== PASSAGE FOR REVIEW ==
----
Birns, who was in Santiago on the day of the coup while working for the United Nations, recalled the chaos of the military-seized power and the imprint the coup made on the region’s political and psychological landscape.

The Argentinean military junta, the brutal Uruguayan military dictatorship and the joint campaign of political repression and terror by Latin American nations, in many cases with U.S. government backing, all followed in the footsteps of the Chilean coup.

Chile’s robust economy, its current distrust of the military and several measures implemented by former president Michelle Bachelet — and current presidential frontrunner — to remember and investigate the dictatorship are also by-products of the coup.

Bachelet, who was detained and exiled during the military dictatorship, has called for a full investigation on the human rights abuses committed during Pinochet's rule. She has also downplayed the accusations that during Allende’s time in office, Chile was on the verge of civil war.

"It is fair to say there was a lack of dialogue and a polarization of the politics then,” she said, according to the BBC. “But it is unfair to say that the military coup was inevitable."

The first decade after Chile returned to democracy, its citizens appeared hesitant to push their newfound freedom. But now, as time goes by and Chile’s democratic institutions have gained strong footing, Chileans are beginning to exercise their rights.

Prosecutions of former junta leaders continue, while indigenous groups, environmentalists and still take to the streets to protest a number of issues — something unheard of during the Pinochet era.

"Forty years after, [Allende] is mentioned more than ever by the young people who flood the streets asking for free, quality education," said Salvador Allene’s daughter, renowned author and Sen. Isabel Allende, according to the Associated Press. "Allende's profile keeps on growing while Pinochet is discredited."

While Chile has recovered from the dictatorship to become one of Latin America’s leading political and economic powers, the United States — particularly the CIA — is still recuperating from its involvement in the 1973 coup.

From propaganda and covert action during Allende’s time in office to knowledge of the coup plot and the Operation Condor, the CIA was deeply involved in the overthrow of the government and the installation of Pinochet's dictatorship.

“[The] CIA sought to instigate a coup to prevent Allende from taking office after he won a plurality in the 4 September [1970] election,” the CIA general report on the coup stated.
----
== INFORMATION SUPPLIED ==
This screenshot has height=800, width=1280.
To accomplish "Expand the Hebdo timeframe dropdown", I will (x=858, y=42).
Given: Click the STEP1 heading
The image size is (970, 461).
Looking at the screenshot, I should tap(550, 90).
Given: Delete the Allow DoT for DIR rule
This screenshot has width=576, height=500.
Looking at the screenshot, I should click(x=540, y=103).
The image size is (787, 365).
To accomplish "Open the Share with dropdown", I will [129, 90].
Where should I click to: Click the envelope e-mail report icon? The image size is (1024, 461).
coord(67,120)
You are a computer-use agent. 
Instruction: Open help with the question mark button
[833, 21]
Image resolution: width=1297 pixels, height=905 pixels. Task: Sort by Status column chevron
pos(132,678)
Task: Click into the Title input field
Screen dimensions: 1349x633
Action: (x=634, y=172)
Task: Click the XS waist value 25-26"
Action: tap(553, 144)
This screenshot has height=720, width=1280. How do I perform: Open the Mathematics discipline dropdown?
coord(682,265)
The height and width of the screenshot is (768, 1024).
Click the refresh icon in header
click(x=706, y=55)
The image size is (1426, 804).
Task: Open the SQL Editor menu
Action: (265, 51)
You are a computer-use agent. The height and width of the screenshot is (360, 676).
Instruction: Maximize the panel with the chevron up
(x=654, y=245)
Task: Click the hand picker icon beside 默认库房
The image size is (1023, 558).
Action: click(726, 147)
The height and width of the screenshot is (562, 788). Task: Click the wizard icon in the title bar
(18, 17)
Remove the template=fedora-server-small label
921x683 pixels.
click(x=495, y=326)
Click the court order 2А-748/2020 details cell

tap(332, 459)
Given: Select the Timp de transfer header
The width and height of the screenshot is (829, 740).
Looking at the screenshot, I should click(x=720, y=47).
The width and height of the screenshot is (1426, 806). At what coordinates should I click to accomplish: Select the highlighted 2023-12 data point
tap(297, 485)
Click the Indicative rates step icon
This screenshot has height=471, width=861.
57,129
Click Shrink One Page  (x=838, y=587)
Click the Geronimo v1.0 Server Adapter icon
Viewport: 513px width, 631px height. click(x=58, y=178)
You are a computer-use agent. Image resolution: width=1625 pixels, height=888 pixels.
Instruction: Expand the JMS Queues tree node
----
== TASK LIST ==
1/ Reproduce word for word the part of the passage on Chile's 1973 coup that begins at the words "Prosecutions of former" and stops after "the 1973 coup.".
2/ Decide whether each statement agrees with the passage on Chile's 1973 coup, answering yes or no and quoting the words that settle it: (a) Birns was in Santiago on the day of the coup while working for the United Nations. (b) Bachelet said the military coup was inevitable. (c) According to the CIA general report, the CIA sought to instigate a coup after Allende had taken office.
The data that comes with the passage on Chile's 1973 coup isn't needed for this work.

== RESULTS IN ORDER ==
1/
Prosecutions of former junta leaders continue, while indigenous groups, environmentalists and still take to the streets to protest a number of issues — something unheard of during the Pinochet era.

"Forty years after, [Allende] is mentioned more than ever by the young people who flood the streets asking for free, quality education," said Salvador Allene’s daughter, renowned author and Sen. Isabel Allende, according to the Associated Press. "Allende's profile keeps on growing while Pinochet is discredited."

While Chile has recovered from the dictatorship to become one of Latin America’s leading political and economic powers, the United States — particularly the CIA — is still recuperating from its involvement in the 1973 coup.

2/
(a) Yes: "who was in Santiago on the day of the coup while working for the United Nations"
(b) No: "But it is unfair to say that the military coup was inevitable."
(c) No: "to prevent Allende from taking office after he won a plurality in the 4 September [1970] election"